• _文書抜粋_:
--
2007年9月15日(土)〜10月14日(日)

白石英二展(Eiji Shiraishi Exhibition)
−内包する器官と皮膚感覚に、生命活動の痕跡を感じて−

■ 会期
 2007年9月15日(土)〜10月14日(日)
 ただし、9/17、9/24、10/8(月)は開館し、翌9/18、9/25、10/9(火)は休館します。

■ 作家名
 白石 英二(しらいし えいじ/Eiji Shiraishi)

■ 作家紹介
 私はかって玩具を分解して中身を探ろうとしたことがあります。その幼い要求と、自分という人間の内面を暴きたいという現在の欲求は通じるものがあり、その動機には生命的なエロティシズムへの関心があるように思います。
--
• _記録一覧_:
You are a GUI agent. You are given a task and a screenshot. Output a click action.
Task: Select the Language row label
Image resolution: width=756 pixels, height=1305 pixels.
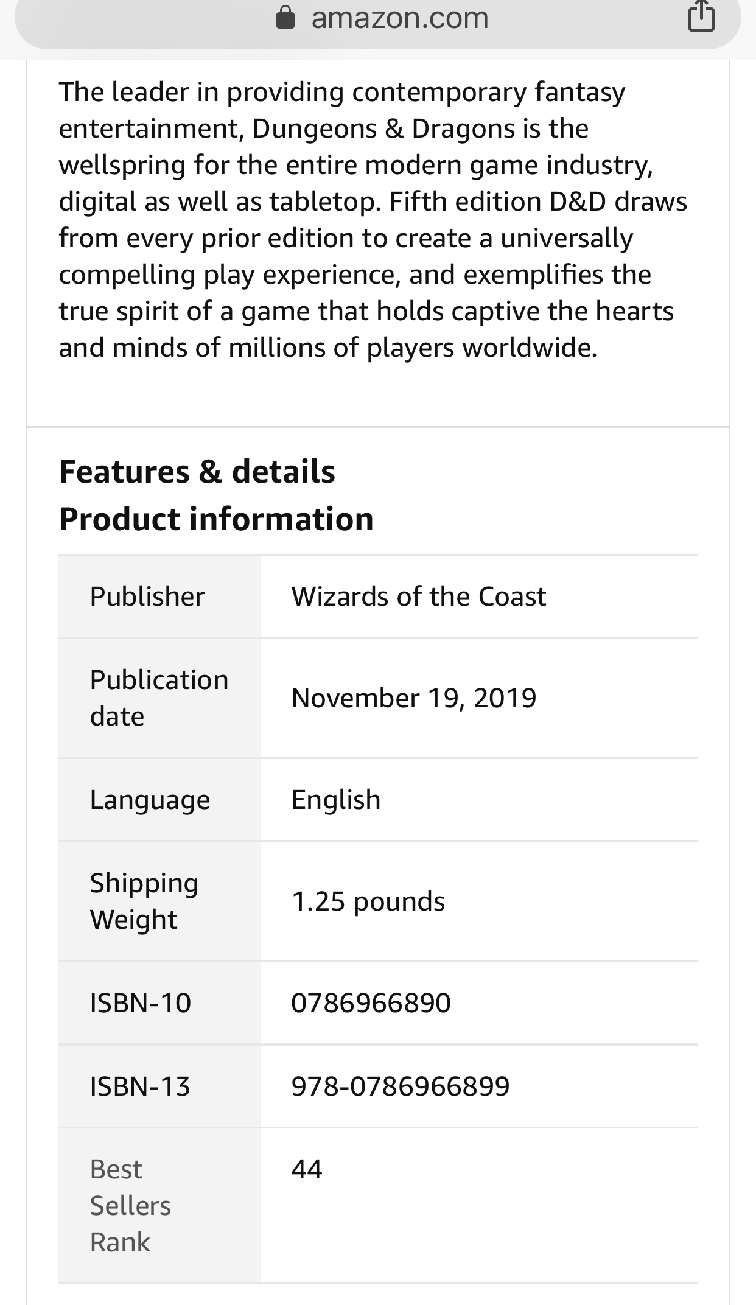150,800
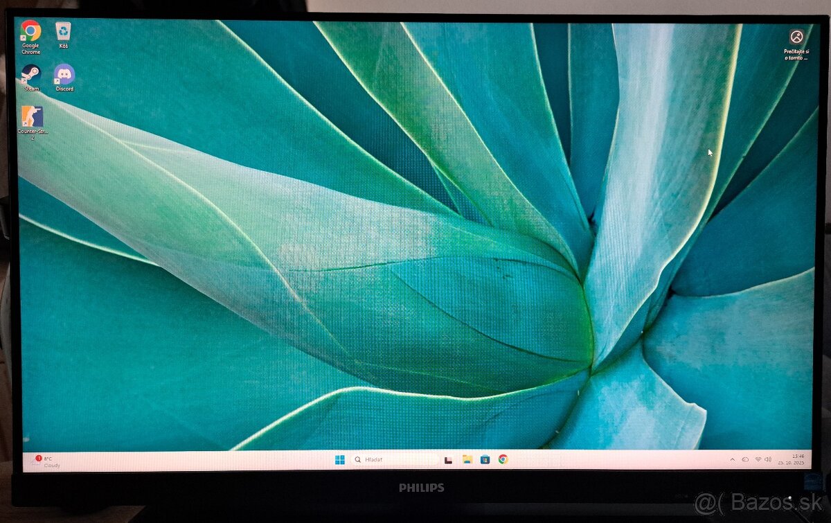Open Wi-Fi quick settings from the tray
Viewport: 831px width, 523px height.
(x=758, y=459)
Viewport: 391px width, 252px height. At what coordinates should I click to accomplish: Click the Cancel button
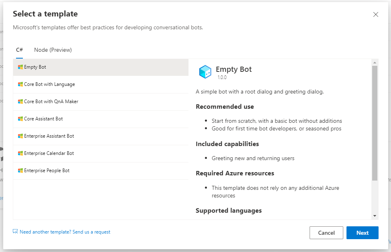tap(326, 233)
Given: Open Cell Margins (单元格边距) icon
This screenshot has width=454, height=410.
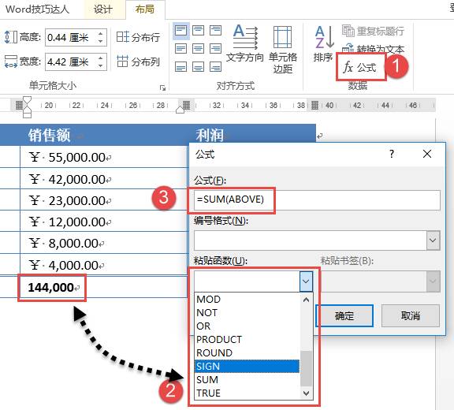Looking at the screenshot, I should click(283, 49).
--
• _取り組む課題_:
- A) 白石英二展の案内文で休館日とされているのはどの日ですか。すべて挙げてください。
- B) 白石英二展の案内文を、最後の文の次から書き継いでください。
記録は、上の文書とは別の出典から取られたものです。

• _想定解答_:
- A) 9月18日、9月25日、10月9日

- B)
 もとより生命的なものに強い興味を持ち、人体の形を用いながら表現していましたが、人体を解体するように解釈したいという強い欲求が生まれ、人体のどんな要求に興味があるのか探っていました。
 幾年かして得た答えは、「肉の質、弾力、湿り気、体温」について関心と拘りを持っているということです。そうした要素を凝縮させて、あるかたちを生んできました。
 これは、非情に私的なイメ−ジを具体化した表現で、美の普遍性という概念と隔たった思考により存在するものです。生き物の皮膚感覚を感じさせる細部の表現と、私自身が愛着のもてる寸法感を大切にして、手で触れ、抱いて慈しみたいと感じる、愛玩動物のような彫刻を作っています。
 そうして現れてくる形象は、深い森や、古い屋敷に住みついた妖しい生き物のようであり、意味のない道具のようでもあります。同時にこれは、私自身の赤裸の姿です。
 素材は蝋型鋳造によるブロンズを中心に、真鍮、銅等の金属、楠や桂、花梨などの木材、皮革、既製品などをもちい、それらを複合して造形するなかで、異なる素材間の響き合いを操りながら、表現を探っています。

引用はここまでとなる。